As the National Urban League’s annual publication, the State of Black America serves as a source for immense insight into the racial equality, or lack thereof, that Blacks face within the areas of economics, social justice, education, and health.
Now in its 40th edition, the report reveals just how far black America has come within the past four decades, and in the same instance, how much further it has to go.
“The similarities of the United States of 1976 and the United States of 2016 are profoundly striking,” said Marc Morial, the president and chief executive of the National Urban League. “We are now, as we were then, a nation struggling to overcome the worst economic downturn since the Great Depression. All gears have been thrown into reverse.”

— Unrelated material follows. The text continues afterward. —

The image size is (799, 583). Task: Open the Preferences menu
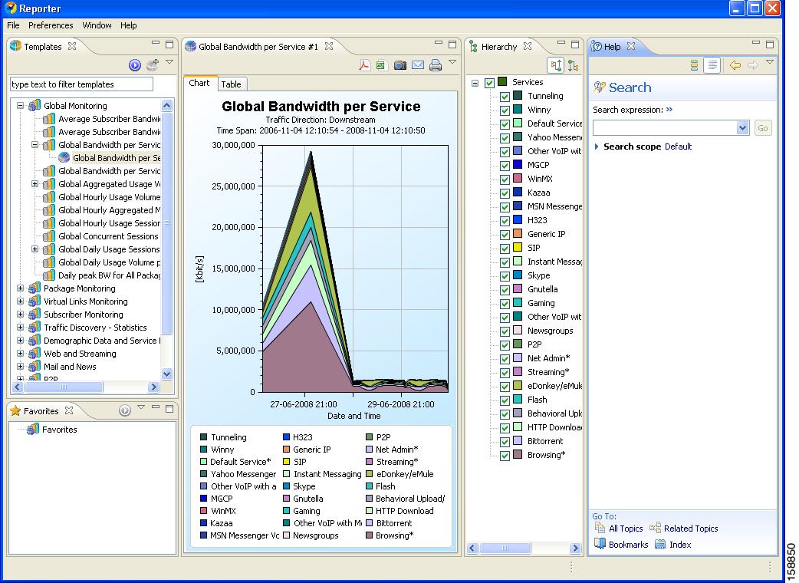point(51,25)
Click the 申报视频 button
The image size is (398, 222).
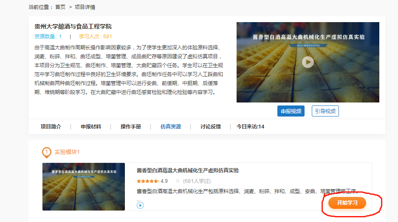tap(291, 111)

One of the most profound findings in this year’s report was the equality index of African-Americans stands at just 72.2 percent compared to the 100 percent white benchmark. This marks a slight improvement in the quality of Black life compared to 2015’s 72.0 percent
The area that showed significant improvement this year was that of education, which demonstrated an increase from 76.1 percent to 77.4 percent. Social justice also saw an increase which went from 60.6 percent to 60.8 percent–an increase partly due to the decline in the incarceration of Blacks.
Telling decreases, however, were seen in categories such as civic engagement with a drop from 104 percent to 100.6 percent due to lower voter registration. The report’s health index also showed a drop from 79.6 percent to 79.4 percent.
“The 2016 National Urban League Equality Index tells an all too familiar story of persistent racial disparities in American life,” Morial wrote in the report, “making clear that the historic Obama presidency has not been a panacea for America’s long-standing race problem. “
Providing suggestions for improvement, the report called for a “bold and strategic investment” in America’s urban communities that would require $1 trillion over the span of the next 5 years.
Recommendations included investments in early childhood education, the expansion of summer youth employment programs and doubling the Pell Grant program as a means of making college more affordable.
“Vernon Jordan realized in 1976 that it was incumbent upon the National Urban League to confront the problems that Washington refused to acknowledge,” Morial conitnued in the report. “Forty years later, we continue on that path to progress – with a clear purpose and an even clearer plan.”